> _To do_
Go through the records and report each line in which the word "will" occurs.

^^^^

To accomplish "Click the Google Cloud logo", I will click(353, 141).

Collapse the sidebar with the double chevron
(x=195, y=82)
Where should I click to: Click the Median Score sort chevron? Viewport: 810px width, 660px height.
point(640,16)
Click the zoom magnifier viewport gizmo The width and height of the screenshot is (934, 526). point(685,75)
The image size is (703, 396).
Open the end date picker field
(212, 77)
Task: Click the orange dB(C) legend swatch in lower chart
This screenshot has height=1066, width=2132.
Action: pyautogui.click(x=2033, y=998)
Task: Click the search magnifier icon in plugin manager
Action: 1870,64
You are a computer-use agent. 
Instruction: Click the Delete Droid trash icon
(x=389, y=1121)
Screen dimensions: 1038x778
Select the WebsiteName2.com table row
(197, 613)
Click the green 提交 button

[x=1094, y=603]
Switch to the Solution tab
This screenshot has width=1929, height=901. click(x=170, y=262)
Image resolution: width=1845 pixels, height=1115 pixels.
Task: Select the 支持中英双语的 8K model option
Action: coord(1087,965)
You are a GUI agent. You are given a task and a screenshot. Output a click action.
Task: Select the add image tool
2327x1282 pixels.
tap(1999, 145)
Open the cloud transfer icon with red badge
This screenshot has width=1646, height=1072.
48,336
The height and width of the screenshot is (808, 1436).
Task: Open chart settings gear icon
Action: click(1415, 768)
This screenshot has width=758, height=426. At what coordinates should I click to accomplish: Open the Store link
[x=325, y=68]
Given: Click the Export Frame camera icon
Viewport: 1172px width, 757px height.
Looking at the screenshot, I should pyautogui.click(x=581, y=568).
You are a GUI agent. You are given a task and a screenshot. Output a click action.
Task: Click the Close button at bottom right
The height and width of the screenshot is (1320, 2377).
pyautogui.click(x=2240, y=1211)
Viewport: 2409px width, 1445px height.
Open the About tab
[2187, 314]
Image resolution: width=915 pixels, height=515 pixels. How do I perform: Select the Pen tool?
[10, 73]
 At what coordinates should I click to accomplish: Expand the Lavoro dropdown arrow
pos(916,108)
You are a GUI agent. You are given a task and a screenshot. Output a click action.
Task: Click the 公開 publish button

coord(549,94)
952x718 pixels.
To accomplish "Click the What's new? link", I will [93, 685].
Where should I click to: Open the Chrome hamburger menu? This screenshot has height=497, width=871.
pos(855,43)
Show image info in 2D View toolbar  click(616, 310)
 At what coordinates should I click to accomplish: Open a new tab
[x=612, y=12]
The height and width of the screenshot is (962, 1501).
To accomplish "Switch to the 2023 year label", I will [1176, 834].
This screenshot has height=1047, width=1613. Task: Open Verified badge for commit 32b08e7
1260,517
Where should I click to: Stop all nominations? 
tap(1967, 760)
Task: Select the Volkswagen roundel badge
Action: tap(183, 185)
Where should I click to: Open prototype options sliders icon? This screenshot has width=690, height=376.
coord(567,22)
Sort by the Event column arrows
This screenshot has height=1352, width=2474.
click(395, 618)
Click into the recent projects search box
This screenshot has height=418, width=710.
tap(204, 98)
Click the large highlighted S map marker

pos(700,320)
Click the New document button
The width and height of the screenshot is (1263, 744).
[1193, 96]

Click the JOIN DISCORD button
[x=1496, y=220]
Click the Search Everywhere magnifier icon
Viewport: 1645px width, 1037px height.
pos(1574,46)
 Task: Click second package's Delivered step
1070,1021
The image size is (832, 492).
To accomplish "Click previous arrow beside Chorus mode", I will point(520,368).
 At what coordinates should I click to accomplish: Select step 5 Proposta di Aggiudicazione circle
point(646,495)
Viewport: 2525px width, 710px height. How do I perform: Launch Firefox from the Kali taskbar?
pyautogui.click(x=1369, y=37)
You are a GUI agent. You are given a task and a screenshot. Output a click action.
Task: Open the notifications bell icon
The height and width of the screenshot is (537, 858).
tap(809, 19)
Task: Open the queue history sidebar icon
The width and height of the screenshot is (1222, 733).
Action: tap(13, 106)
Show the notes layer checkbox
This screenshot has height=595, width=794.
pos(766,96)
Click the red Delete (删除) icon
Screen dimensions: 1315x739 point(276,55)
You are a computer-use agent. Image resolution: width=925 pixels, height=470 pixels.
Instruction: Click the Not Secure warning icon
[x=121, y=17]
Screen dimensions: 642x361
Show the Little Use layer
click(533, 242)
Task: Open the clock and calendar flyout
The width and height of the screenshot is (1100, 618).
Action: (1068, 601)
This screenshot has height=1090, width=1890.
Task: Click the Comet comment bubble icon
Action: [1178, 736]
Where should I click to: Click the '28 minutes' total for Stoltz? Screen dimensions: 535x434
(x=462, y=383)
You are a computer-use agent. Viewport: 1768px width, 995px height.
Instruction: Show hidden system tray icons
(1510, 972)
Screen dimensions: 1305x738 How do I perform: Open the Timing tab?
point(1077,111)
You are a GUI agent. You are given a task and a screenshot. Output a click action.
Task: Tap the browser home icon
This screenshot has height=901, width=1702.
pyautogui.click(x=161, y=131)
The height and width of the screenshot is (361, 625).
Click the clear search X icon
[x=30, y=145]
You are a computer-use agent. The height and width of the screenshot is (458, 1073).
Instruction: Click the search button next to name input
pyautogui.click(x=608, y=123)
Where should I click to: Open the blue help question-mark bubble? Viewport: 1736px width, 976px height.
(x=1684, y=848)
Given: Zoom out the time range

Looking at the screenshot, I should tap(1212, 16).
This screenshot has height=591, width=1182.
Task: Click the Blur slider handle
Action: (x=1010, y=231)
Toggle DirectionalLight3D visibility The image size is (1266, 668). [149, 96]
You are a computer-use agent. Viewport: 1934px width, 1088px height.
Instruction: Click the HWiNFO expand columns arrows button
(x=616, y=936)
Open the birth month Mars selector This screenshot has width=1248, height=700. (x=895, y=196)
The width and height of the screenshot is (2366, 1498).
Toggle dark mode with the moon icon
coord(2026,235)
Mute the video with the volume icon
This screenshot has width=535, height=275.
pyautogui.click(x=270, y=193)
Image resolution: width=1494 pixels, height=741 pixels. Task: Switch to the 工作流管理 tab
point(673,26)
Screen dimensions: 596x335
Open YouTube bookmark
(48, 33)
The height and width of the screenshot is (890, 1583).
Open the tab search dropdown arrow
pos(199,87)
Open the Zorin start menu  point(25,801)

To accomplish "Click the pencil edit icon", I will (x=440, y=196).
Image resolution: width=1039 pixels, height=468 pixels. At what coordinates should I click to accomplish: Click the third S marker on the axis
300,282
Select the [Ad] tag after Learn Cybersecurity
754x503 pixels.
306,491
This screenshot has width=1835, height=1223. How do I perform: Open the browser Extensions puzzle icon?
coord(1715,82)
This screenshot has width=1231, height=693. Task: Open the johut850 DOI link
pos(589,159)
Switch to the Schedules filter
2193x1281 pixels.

^^^^

> _Answer section_
To accomplish "Click the Google Cloud logo", I will click(353, 141).
To accomplish "Click the What's new? link", I will [93, 685].
To accomplish "Switch to the 2023 year label", I will [1176, 834].
To accomplish "Click previous arrow beside Chorus mode", I will point(520,368).
To accomplish "Click the pencil edit icon", I will (x=440, y=196).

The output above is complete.